EXTRACT:
____

Creative Selling: Hey Sholay Interview

3 Dec

Hey Sholay

The level of creativity in band merchandise is undergoing something of a renaissance at present. Cassette tapes are once again seen as a fairly legitimate way to distribute music, albeit on a small and limited scale, and the resurgence of vinyl has seen countless variations of the limited edition release. Coloured vinyl, heavyweight vinyl, multi-coloured vinyl, etched vinyl, liquid vinyl, all these and more have been produced and sold by artists in the last year. While there are only so many ways a record can be cut and produced, Sheffield band Hey Sholay is taking it to a whole new level. Not, as you might expect, by using modern technology to create something remarkably modern, but by looking to the past and recreating an ingenious piece of vinyl’s history. We spoke to guitarist Laurie Allport to find out more.

“Russian chemistry students used to get an original, smuggle it into the country and copy it onto x-ray acetate”

With a barnet that the Hair Bear Bunch would be proud of, he is the complete opposite of his rocking onstage persona where the head bangs and the hair flails wildly. In conversation he is quiet and contemplative, honest and enthusiastic, especially when it comes to the special vinyl they have made for their latest single, “My Blood”.

____

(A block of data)
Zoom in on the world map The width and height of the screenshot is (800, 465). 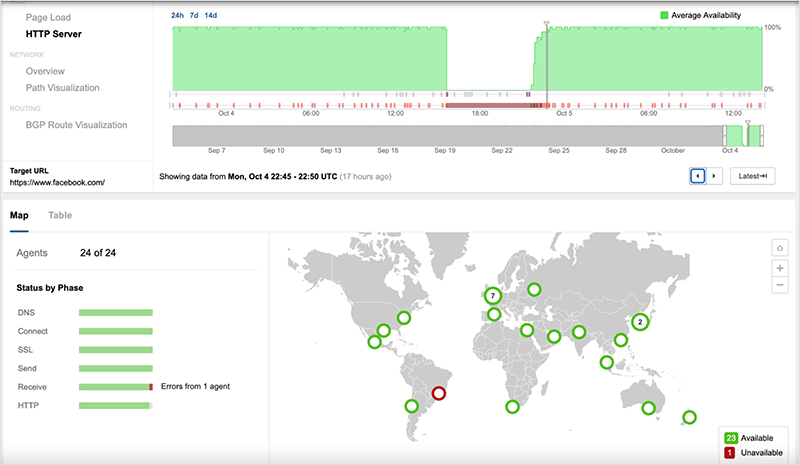click(x=780, y=268)
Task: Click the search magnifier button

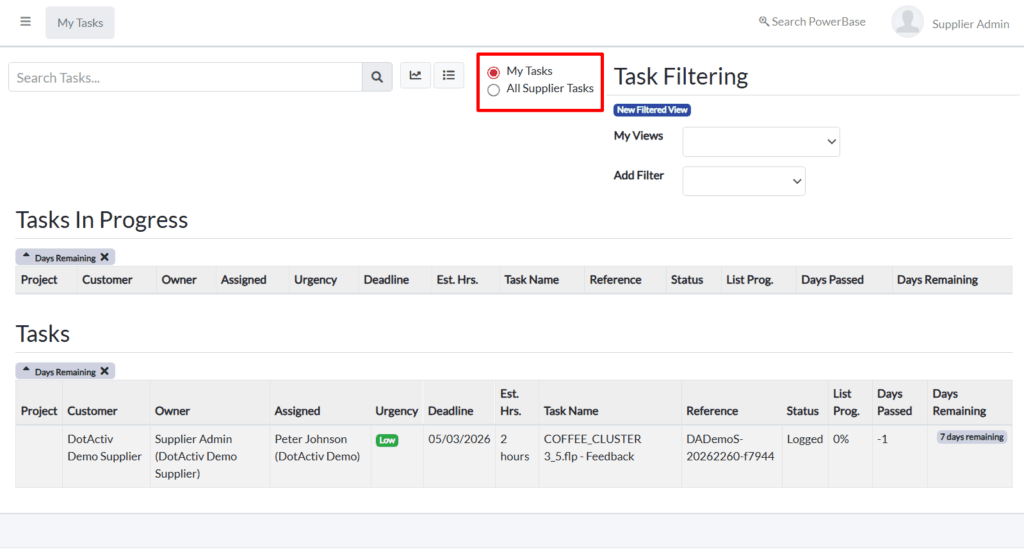Action: (x=377, y=77)
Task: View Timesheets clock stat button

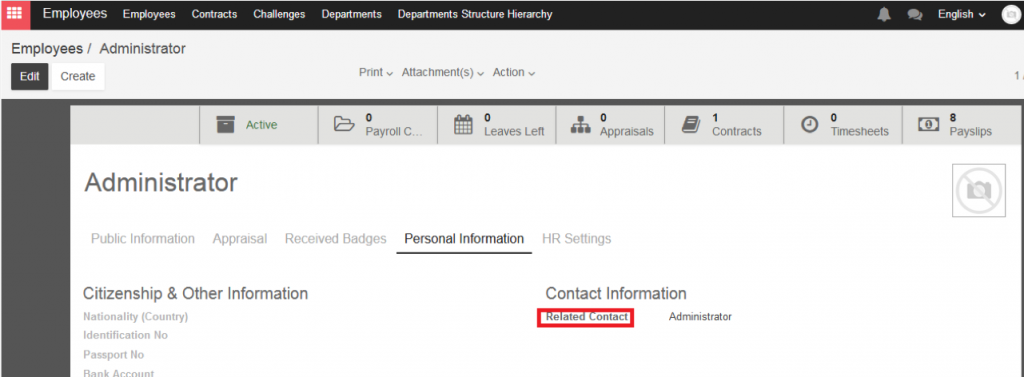Action: point(842,125)
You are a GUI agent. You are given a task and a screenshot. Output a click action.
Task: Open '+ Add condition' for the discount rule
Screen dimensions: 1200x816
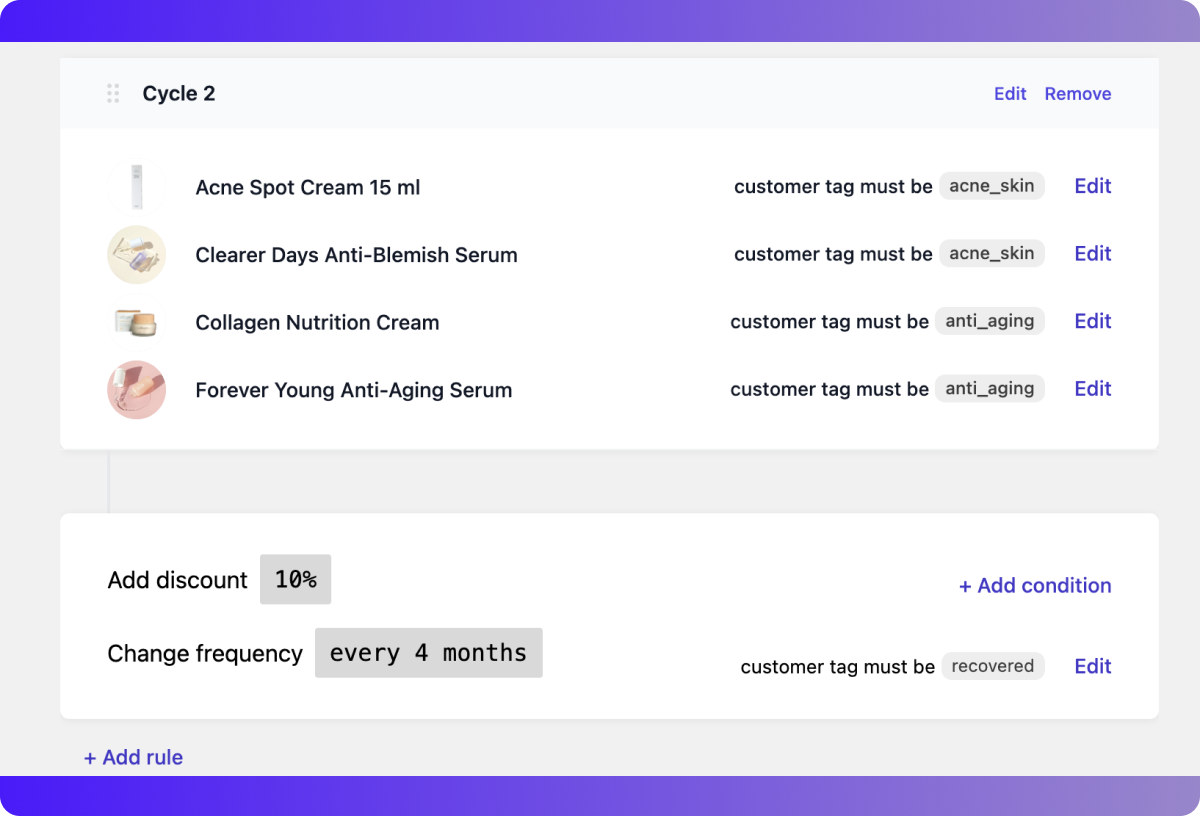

____

WORK TO DO:
1. In the Hey Sholay interview, which member of the band was interviewed, and what instrument does he play?
2. Continue the Hey Sholay interview from the point where it ends.

ANSWERS IN ORDER:
1. Laurie Allport, who plays guitar.

2.
Inspired by the way western music would be smuggled around the Soviet Union during the Cold War, the band has produced 37 x-ray vinyl editions of “My Blood”. That’s the single produced on actual x-ray acetates that have people’s actual ailments on them, not just a picture disk of a broken foot or something. He explains how he discovered the history, ”there is a friend of mine who used to live in the Soviet Union and he is kind of obsessed with the history and things like that and he told me a story about how in the 1960s, he couldn’t get Beatles or Bob Dylan records under the iron curtain”.

“They were banned, so what Russian chemistry students used to do is get an original one smuggle it into the country and then copy it onto x-ray acetate. So you could get these acetates and you could roll them up your sleeve because it was an arrestable offence, I think the jail sentence was four years for pirating music”. And you thought people who illegally download music and get caught are harshly treated.

Hey Sholay x-rayjpg

From there the tale continues in passionate detail, including the science of how the acetates were made, ”a reverse gramophone method, so you put the input to the speaker and output through the vibrating needle”, and how Laurie set about working out if he could make one. His initial attempts at making his own lathe to turn the acetate failed but, as luck would have it, one of only a handful of wax cylinder makers in the world happens to be based in Sheffield. So, with the help of Duncan from Vulcan Wax Records (who was already playing around with some pretty out there ideas for how to shape and manufacture vinyl records) the x-ray vinyl experiment was underway.

Ultimately, while the acetate is strong enough to withstand a stylus, they are understandably not as sturdy as regular vinyl and, as Laurie admits, ” they don’t sound perfect by any means”! Each one of the 37 has been tested and each one works but they are definitely more of a collector’s item, coming as they do in a large frame and with a CD version too.

”We enclosed 500 photos from our childhood, originals that we took out of family albums and cut them up”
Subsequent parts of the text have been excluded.